◆ **Required task 1**
In the rows running from the one containing "calf [780, 371]" through the end of the rows, switch every "Image resolution" to "Image dimensions" and leave everything else unchanged. Return only that stretch of rows.

The first and second compositions may contain Co at an atomic ratio (w) and at least one element selected from the group consisting of At, Ti, V, Cr, Mn, Zr, Hf, Nb, Ta, Mo, Ge, Sb, Sn, Bi, Ni, W, Cu, and Ag is contained at an atomic ratio (u), wherein said (w) is from more than 0 to 0.5 and said (u) is from 0 to 0.2, with the proviso that sum of (u), (w) and atomic ratio of Fe is 1.0.
Co enhances the Curie point and improves the magnetic properties, especially the temperature characteristic of remanence (Br). When the atomic ratio (w) exceeds 0.5, the magnet becomes expensive and the coercive force (iHc) becomes low. A preferred (w) is from 0.001 to 0.35.
The permanent magnet can be produced by a rapid cooling method.
The permanent magnet also can be produced by rapidly cooling and then aging the product. The aging at a temperature of from 350° C to 950 C can increase the coercive force (iHc).
The permanent magnet according to the present invention can also be produced by a sintering method as explained hereinafter.

◆ **Information given**
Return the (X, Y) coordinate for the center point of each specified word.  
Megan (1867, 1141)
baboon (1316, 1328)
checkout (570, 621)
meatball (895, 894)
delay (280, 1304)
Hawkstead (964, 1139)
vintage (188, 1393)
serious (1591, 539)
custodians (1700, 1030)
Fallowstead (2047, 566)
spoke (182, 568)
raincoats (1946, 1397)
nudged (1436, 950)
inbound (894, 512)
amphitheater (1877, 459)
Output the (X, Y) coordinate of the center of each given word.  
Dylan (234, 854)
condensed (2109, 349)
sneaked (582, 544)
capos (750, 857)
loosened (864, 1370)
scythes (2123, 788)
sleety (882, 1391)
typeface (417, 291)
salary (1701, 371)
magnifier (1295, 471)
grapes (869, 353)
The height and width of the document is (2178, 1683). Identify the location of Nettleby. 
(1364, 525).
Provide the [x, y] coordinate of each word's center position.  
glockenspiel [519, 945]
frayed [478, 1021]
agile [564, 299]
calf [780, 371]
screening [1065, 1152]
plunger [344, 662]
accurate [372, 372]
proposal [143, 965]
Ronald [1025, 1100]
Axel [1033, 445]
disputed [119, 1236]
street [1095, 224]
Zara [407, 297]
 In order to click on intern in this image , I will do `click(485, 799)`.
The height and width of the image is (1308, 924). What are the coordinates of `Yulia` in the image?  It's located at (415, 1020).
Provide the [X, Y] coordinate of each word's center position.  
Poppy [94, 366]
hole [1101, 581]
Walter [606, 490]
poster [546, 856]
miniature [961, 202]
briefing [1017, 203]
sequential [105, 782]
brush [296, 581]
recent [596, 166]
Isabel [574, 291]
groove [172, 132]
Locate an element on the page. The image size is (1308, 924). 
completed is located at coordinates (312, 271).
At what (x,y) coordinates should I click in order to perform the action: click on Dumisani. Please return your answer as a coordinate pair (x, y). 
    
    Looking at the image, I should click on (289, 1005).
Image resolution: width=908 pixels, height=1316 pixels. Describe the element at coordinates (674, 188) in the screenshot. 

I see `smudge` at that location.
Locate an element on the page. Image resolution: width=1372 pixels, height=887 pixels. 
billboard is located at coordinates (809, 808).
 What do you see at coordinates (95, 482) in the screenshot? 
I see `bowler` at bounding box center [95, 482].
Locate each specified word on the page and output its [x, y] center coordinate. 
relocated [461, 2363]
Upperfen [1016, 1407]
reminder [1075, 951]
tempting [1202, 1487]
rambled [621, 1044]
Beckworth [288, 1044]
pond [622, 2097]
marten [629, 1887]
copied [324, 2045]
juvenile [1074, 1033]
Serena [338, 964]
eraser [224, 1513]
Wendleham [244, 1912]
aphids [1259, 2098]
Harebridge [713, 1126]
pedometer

◆ **Required task 2**
List every symbol that the permanent magnet excerpt gives in parentheses, and state what each one denotes.

◆ **Complete output 1**
calf [780, 371]
screening [1065, 1152]
plunger [344, 662]
accurate [372, 372]
proposal [143, 965]
Ronald [1025, 1100]
Axel [1033, 445]
disputed [119, 1236]
street [1095, 224]
Zara [407, 297]
 In order to click on intern in this image , I will do `click(485, 799)`.
The height and width of the image is (1308, 924). What are the coordinates of `Yulia` in the image?  It's located at (415, 1020).
Provide the [X, Y] coordinate of each word's center position.  
Poppy [94, 366]
hole [1101, 581]
Walter [606, 490]
poster [546, 856]
miniature [961, 202]
briefing [1017, 203]
sequential [105, 782]
brush [296, 581]
recent [596, 166]
Isabel [574, 291]
groove [172, 132]
Locate an element on the page. The image size is (1308, 924). 
completed is located at coordinates (312, 271).
At what (x,y) coordinates should I click in order to perform the action: click on Dumisani. Please return your answer as a coordinate pair (x, y). 
    
    Looking at the image, I should click on (289, 1005).
Image dimensions: width=908 pixels, height=1316 pixels. Describe the element at coordinates (674, 188) in the screenshot. 

I see `smudge` at that location.
Locate an element on the page. Image dimensions: width=1372 pixels, height=887 pixels. 
billboard is located at coordinates (809, 808).
 What do you see at coordinates (95, 482) in the screenshot? 
I see `bowler` at bounding box center [95, 482].
Locate each specified word on the page and output its [x, y] center coordinate. 
relocated [461, 2363]
Upperfen [1016, 1407]
reminder [1075, 951]
tempting [1202, 1487]
rambled [621, 1044]
Beckworth [288, 1044]
pond [622, 2097]
marten [629, 1887]
copied [324, 2045]
juvenile [1074, 1033]
Serena [338, 964]
eraser [224, 1513]
Wendleham [244, 1912]
aphids [1259, 2098]
Harebridge [713, 1126]
pedometer

◆ **Complete output 2**
- (w): the atomic ratio of Co
- (u): the atomic ratio of the at least one element selected from the listed group
- (Br): remanence
- (iHc): coercive force